After taking on cargo, ammunition, and supplies, the cargo ship stood out to sea and joined a convoy bound for Iceland. She stopped at Halifax, Nova Scotia, for three days before resuming her voyage to Iceland. On 18 August, she reached Reykjavík and discharged equipment and supplies ashore. For the next 12 months, Aries operated in Icelandic waters under the orders of Commanding Officer, Naval Operating Base, Iceland, transporting US Army cargo between the Icelandic ports of Reykjavík, Akranes, Keflavík, Hvalfjörður, Budareyri, Seyðisfjörður, and Akureyri.
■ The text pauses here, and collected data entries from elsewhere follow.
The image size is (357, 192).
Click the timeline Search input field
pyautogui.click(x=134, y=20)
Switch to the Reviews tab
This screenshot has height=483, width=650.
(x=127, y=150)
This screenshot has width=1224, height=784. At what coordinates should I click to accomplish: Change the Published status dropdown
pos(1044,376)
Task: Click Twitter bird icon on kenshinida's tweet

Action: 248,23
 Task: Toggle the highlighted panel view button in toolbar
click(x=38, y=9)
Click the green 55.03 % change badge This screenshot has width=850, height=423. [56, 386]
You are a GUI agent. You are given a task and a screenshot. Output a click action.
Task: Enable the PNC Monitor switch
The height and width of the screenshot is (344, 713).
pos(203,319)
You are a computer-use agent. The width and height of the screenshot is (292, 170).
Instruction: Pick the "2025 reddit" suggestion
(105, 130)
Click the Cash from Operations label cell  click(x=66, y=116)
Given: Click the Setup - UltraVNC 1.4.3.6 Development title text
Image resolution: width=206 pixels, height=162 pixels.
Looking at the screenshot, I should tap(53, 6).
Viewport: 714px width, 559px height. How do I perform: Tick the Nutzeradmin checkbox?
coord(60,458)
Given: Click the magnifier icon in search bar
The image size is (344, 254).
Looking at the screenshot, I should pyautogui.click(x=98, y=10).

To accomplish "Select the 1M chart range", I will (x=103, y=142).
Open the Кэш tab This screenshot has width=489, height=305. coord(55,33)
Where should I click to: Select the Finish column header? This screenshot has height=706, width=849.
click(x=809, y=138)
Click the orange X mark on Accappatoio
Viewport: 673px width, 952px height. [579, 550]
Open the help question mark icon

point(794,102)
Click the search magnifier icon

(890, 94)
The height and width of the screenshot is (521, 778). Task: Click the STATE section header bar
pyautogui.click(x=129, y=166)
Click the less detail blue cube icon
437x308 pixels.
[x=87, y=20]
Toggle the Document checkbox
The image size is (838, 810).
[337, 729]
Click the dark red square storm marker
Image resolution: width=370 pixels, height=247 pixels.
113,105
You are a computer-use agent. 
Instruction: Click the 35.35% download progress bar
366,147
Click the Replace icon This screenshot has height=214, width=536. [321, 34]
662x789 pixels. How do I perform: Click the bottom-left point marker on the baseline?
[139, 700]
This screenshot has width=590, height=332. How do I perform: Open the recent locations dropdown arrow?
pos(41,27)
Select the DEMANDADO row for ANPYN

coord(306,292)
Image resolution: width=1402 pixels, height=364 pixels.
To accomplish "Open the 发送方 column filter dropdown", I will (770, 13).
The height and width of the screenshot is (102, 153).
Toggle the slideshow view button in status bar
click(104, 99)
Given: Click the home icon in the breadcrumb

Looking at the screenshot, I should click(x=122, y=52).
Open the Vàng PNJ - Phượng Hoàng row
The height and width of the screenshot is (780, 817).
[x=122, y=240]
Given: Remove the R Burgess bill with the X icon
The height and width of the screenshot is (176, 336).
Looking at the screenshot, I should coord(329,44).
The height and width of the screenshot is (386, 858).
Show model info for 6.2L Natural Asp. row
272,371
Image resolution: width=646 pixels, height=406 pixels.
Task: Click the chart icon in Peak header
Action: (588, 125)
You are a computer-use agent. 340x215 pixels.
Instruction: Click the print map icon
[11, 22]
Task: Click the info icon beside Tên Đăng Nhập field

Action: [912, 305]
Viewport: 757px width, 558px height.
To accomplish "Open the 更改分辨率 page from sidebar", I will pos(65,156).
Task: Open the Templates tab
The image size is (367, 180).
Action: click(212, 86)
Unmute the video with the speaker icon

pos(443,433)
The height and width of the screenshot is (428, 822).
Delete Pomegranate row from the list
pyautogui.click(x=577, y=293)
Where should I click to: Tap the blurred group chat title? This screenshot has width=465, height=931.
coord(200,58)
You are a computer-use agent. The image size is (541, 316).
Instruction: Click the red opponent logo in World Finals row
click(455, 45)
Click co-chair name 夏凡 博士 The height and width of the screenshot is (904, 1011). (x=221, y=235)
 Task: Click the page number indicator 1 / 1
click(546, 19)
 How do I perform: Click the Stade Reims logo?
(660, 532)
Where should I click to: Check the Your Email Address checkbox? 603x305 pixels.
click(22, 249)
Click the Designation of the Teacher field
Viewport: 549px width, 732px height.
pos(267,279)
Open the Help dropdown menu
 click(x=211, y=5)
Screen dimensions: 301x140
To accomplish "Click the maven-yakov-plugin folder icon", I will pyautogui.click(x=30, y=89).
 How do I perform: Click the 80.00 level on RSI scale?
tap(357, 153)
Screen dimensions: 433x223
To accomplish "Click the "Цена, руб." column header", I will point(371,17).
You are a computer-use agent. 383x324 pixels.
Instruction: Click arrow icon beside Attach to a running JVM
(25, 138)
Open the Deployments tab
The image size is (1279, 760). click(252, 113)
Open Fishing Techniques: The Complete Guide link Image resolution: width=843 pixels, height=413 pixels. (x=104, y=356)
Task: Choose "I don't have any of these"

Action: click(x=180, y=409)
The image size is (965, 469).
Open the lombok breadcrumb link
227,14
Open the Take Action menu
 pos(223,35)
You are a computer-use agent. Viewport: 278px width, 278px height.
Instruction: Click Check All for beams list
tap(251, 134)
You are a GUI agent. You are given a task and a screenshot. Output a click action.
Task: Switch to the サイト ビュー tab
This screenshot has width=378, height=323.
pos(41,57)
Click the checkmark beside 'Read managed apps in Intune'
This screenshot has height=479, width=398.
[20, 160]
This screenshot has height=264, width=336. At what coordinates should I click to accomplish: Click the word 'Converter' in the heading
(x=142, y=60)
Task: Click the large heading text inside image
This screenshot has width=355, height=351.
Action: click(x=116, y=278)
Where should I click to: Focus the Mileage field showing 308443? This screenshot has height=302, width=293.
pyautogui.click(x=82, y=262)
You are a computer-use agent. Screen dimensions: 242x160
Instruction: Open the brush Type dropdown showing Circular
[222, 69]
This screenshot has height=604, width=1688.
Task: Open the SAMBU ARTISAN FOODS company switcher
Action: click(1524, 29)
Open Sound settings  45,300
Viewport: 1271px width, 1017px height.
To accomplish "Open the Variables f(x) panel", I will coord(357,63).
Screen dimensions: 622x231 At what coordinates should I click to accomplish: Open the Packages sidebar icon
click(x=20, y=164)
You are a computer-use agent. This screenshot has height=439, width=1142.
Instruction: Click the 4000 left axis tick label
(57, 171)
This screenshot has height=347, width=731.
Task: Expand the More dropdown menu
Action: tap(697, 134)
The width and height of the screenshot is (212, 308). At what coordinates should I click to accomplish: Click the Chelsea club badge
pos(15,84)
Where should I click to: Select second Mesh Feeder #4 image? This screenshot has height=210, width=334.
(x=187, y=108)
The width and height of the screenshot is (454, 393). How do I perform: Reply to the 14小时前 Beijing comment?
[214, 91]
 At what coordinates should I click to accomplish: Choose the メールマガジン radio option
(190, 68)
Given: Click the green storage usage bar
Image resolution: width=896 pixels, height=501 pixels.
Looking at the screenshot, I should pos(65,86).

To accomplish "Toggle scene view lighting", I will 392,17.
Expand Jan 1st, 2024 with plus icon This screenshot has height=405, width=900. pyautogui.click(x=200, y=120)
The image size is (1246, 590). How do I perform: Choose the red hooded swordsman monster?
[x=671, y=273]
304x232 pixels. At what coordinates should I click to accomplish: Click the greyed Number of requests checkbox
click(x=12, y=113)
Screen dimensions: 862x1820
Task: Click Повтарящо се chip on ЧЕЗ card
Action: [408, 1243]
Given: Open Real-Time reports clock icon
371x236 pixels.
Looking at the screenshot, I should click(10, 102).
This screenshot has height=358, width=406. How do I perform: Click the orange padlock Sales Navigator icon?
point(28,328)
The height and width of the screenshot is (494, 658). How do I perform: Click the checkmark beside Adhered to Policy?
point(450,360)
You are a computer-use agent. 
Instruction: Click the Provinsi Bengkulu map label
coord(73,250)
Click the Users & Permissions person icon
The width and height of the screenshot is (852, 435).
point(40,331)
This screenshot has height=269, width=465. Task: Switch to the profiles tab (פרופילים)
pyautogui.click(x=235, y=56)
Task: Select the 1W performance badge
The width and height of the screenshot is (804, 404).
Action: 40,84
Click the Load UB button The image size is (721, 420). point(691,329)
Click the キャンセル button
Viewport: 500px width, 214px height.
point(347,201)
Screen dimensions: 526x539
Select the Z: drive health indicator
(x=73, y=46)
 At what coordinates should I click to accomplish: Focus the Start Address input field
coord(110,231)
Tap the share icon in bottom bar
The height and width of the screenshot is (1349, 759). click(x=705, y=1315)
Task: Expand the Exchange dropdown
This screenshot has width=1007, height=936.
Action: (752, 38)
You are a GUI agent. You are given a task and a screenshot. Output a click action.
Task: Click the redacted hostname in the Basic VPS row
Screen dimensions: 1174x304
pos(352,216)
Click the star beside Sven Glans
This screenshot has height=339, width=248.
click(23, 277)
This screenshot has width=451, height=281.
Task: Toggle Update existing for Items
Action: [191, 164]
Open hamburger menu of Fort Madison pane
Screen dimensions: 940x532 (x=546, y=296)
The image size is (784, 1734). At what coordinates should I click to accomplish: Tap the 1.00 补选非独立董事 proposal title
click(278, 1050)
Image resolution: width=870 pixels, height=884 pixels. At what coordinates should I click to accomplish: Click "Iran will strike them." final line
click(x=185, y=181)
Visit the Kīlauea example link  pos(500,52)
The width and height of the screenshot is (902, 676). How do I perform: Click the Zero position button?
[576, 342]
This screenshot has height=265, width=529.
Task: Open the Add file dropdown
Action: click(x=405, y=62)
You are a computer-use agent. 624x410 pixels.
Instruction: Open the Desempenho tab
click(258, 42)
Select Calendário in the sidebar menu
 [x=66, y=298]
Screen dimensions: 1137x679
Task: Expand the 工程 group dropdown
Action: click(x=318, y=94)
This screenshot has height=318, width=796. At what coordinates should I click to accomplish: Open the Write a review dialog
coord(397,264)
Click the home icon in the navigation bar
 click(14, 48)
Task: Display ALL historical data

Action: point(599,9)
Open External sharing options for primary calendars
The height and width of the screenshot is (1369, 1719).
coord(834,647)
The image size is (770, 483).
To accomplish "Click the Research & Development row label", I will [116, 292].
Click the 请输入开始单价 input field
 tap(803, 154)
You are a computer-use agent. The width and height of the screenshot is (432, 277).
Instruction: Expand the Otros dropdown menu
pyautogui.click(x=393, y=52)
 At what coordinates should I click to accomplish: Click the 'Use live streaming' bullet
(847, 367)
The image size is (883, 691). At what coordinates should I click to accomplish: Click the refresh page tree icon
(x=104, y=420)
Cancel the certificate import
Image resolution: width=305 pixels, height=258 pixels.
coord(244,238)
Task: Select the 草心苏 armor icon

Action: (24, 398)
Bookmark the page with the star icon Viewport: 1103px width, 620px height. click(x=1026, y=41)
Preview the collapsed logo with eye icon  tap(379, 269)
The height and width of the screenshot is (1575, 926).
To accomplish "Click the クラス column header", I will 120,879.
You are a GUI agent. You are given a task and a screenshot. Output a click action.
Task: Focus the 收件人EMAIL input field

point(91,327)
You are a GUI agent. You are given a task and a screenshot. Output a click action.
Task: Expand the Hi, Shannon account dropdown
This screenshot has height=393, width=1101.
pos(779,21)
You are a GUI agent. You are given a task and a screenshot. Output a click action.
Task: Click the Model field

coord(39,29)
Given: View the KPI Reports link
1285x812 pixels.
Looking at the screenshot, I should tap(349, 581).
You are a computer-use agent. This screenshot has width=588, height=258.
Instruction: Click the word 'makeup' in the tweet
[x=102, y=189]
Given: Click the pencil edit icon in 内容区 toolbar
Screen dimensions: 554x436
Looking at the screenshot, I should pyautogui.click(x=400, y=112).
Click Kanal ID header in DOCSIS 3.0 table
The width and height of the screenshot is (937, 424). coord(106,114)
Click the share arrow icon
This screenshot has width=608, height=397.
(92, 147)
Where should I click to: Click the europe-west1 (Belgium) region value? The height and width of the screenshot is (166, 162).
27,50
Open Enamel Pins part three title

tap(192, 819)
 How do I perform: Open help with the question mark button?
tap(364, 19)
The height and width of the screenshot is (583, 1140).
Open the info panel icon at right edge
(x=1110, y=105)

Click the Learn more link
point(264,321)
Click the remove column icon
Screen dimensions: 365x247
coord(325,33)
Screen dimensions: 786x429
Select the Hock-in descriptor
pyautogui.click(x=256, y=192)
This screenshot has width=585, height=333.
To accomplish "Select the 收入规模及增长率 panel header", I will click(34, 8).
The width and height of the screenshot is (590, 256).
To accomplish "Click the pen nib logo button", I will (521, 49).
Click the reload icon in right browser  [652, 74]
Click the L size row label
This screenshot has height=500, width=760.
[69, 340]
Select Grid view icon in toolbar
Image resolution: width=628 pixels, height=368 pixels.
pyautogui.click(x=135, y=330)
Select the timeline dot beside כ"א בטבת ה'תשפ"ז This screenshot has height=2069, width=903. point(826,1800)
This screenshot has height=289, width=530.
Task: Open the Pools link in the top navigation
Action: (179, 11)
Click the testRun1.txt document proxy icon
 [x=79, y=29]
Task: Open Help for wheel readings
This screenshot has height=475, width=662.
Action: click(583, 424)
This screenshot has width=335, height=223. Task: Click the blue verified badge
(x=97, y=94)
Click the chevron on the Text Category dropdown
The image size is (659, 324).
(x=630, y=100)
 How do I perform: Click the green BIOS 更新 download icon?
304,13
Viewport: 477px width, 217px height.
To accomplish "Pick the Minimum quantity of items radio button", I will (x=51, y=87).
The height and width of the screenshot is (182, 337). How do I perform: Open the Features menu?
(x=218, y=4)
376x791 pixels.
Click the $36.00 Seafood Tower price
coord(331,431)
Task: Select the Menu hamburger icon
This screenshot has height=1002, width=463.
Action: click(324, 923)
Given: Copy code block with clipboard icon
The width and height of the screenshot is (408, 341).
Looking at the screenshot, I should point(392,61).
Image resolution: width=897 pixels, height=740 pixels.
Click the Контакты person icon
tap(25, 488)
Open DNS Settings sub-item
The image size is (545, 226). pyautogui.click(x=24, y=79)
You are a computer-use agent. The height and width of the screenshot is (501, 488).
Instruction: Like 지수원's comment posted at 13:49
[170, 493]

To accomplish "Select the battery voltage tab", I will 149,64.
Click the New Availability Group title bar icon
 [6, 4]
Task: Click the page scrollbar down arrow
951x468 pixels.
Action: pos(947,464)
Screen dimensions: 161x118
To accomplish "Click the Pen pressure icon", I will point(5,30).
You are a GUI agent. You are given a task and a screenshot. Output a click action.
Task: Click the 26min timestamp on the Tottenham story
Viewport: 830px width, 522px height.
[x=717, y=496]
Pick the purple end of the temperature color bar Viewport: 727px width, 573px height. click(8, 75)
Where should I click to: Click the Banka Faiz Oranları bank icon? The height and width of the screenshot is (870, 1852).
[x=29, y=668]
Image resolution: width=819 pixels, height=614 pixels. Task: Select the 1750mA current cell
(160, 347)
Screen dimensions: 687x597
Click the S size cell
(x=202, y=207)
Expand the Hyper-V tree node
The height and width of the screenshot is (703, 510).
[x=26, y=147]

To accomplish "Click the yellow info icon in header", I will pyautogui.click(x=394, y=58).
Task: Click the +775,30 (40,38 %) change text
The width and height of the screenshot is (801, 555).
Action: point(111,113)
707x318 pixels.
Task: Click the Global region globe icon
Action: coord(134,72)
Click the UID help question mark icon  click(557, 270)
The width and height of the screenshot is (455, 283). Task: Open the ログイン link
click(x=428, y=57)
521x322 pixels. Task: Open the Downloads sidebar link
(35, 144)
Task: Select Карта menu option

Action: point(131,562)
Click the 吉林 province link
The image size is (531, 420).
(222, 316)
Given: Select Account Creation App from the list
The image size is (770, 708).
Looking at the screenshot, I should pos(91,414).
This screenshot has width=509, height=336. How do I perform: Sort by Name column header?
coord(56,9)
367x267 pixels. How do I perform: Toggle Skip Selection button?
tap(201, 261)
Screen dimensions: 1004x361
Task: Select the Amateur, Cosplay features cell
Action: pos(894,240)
The ship left Iceland on 21 August 1943, on a course for the United States, and reached Boston, Massachusetts on 3 September. She then entered a shipyard for alterations and repairs. On 5 December, the vessel joined a southbound convoy and sailed to Guantanamo Bay, Cuba. She left Cuba on 5 January 1944, proceeded to the Panama Canal Zone, and moored at Balboa for repairs to her main engine before setting a course for San Diego, California.

Upon reaching San Diego on 12 February, the vessel underwent more repairs to her main engine. Late in April, she entered the Mare Island Navy Yard at Vallejo, California, for replacement of the main engine. After a series of sea trials, the ship got underway on 6 September, bound for Pearl Harbor and arrived there on the 18th. She was drydocked briefly for the installation of a new propeller before sailing for the South Pacific on 6 October.

Aries reached Manus in the Admiralty Islands, on 28 October and commenced provisioning warships of the 3rd Fleet. The ship was damaged there by the November 1944 USS Mount Hood (AE-11) explosion. After emptying her holds, the vessel took on more cargo and weighed anchor on 10 December. She made Ulithi five days later and began unloading operations. The ship had completed this task by 7 January 1945 and, a week later, sailed for Guam. She unloaded cargo there and was back at Ulithi on 25 January. The vessel remained at the atoll conducting intraharbor cargo operations until 25 April. She then began preparations for the Battle of Leyte Gulf in the Philippines.

On 20 May, the ship set a course for San Pedro Bay. She arrived there on the 24th and commenced discharging her cargo. In mid-June, the vessel began taking on various equipment and supplies for transit to Ulithi. She got underway on 2 July, arrived back at Ulithi on the 8th, and was assigned duty as a station ship, her role through the end of hostilities on 15 August.

== After VJ Day==
Aries left Ulithi on the 22nd and proceeded to Apra Harbor, Guam. There, she took on goods for shipment to Leyte. The vessel reached Philippine waters on 5 September and remained off Leyte engaged in cargo operations through early October. The vessel departed the area on the 7th and dropped anchor at Eniwetok 10 days later. After filling her cargo holds, she set a course for Japan, arrived in Tokyo Bay on 6 November, and began discharging her supplies in support of occupation forces ashore.

On 30 November, the cargo ship left Japanese waters and set a course for the United States. She paused en route at Midway on 11 December and finally reached San Francisco on the 24th. The ship then discharged all her cargo and ammunition in preparation for deactivation.

== Final disposition ==
She later moved to Oakland, California, where she was decommissioned on 28 March 1946. Her name was struck from the Navy list on 17 April 1946. The vessel was transferred to the Maritime Commission on 1 July 1946. She was sold on 5 May 1947 to Captain A. S. Oko for operation as a bulk carrier. She was scrapped in 1952.